> [Short task]: Reproduce all of the data below, swapping each occurrence of "Instruction" for "Goal" and leaving everything else unchanged.

> [Entries supplied]:
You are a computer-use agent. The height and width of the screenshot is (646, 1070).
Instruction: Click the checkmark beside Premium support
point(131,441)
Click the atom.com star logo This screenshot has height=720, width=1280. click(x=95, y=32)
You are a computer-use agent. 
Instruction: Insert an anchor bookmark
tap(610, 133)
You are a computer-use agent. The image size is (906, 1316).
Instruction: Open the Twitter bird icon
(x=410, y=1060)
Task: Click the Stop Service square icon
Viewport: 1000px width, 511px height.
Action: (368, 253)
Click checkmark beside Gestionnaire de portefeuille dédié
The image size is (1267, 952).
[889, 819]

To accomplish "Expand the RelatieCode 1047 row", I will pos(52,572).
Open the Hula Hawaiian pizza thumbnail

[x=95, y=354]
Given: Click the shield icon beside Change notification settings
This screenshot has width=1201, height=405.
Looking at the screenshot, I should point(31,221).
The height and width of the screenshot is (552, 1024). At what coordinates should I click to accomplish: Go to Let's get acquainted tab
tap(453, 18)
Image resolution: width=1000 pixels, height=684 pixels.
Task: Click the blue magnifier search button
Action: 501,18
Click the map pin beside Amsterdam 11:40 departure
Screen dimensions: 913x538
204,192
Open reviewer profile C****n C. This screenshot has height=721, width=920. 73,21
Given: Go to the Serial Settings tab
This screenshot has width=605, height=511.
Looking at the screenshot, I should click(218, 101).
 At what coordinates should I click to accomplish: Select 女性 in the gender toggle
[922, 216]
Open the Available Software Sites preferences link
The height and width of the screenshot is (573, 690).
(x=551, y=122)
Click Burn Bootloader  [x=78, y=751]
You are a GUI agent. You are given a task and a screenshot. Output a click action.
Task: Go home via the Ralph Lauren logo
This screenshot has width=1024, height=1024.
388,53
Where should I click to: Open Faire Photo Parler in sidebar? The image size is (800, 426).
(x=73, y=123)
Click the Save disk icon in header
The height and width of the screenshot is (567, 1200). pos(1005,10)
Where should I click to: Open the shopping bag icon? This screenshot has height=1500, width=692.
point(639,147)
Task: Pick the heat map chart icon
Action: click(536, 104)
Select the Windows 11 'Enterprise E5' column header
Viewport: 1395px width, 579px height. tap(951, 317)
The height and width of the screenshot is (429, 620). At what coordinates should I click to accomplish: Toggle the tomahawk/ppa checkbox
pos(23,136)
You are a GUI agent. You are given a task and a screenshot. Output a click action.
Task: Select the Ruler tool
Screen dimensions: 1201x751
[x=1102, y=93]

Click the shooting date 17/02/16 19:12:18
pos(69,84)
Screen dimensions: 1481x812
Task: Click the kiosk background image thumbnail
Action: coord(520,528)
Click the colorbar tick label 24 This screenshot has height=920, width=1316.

> [Written solution]:
You are a computer-use agent. The height and width of the screenshot is (646, 1070).
Goal: Click the checkmark beside Premium support
point(131,441)
Click the atom.com star logo This screenshot has height=720, width=1280. click(x=95, y=32)
You are a computer-use agent. 
Goal: Insert an anchor bookmark
tap(610, 133)
You are a computer-use agent. The image size is (906, 1316).
Goal: Open the Twitter bird icon
(x=410, y=1060)
Task: Click the Stop Service square icon
Viewport: 1000px width, 511px height.
Action: (368, 253)
Click checkmark beside Gestionnaire de portefeuille dédié
The image size is (1267, 952).
[889, 819]

To accomplish "Expand the RelatieCode 1047 row", I will pos(52,572).
Open the Hula Hawaiian pizza thumbnail

[x=95, y=354]
Given: Click the shield icon beside Change notification settings
This screenshot has width=1201, height=405.
Looking at the screenshot, I should point(31,221).
The height and width of the screenshot is (552, 1024). At what coordinates should I click to accomplish: Go to Let's get acquainted tab
tap(453, 18)
Image resolution: width=1000 pixels, height=684 pixels.
Task: Click the blue magnifier search button
Action: 501,18
Click the map pin beside Amsterdam 11:40 departure
Screen dimensions: 913x538
204,192
Open reviewer profile C****n C. This screenshot has height=721, width=920. 73,21
Given: Go to the Serial Settings tab
This screenshot has width=605, height=511.
Looking at the screenshot, I should click(218, 101).
 At what coordinates should I click to accomplish: Select 女性 in the gender toggle
[922, 216]
Open the Available Software Sites preferences link
The height and width of the screenshot is (573, 690).
(x=551, y=122)
Click Burn Bootloader  [x=78, y=751]
You are a GUI agent. You are given a task and a screenshot. Output a click action.
Task: Go home via the Ralph Lauren logo
This screenshot has width=1024, height=1024.
388,53
Where should I click to: Open Faire Photo Parler in sidebar? The image size is (800, 426).
(x=73, y=123)
Click the Save disk icon in header
The height and width of the screenshot is (567, 1200). pos(1005,10)
Where should I click to: Open the shopping bag icon? This screenshot has height=1500, width=692.
point(639,147)
Task: Pick the heat map chart icon
Action: click(536, 104)
Select the Windows 11 'Enterprise E5' column header
Viewport: 1395px width, 579px height. tap(951, 317)
The height and width of the screenshot is (429, 620). At what coordinates should I click to accomplish: Toggle the tomahawk/ppa checkbox
pos(23,136)
You are a GUI agent. You are given a task and a screenshot. Output a click action.
Task: Select the Ruler tool
Screen dimensions: 1201x751
[x=1102, y=93]

Click the shooting date 17/02/16 19:12:18
pos(69,84)
Screen dimensions: 1481x812
Task: Click the kiosk background image thumbnail
Action: coord(520,528)
Click the colorbar tick label 24 This screenshot has height=920, width=1316.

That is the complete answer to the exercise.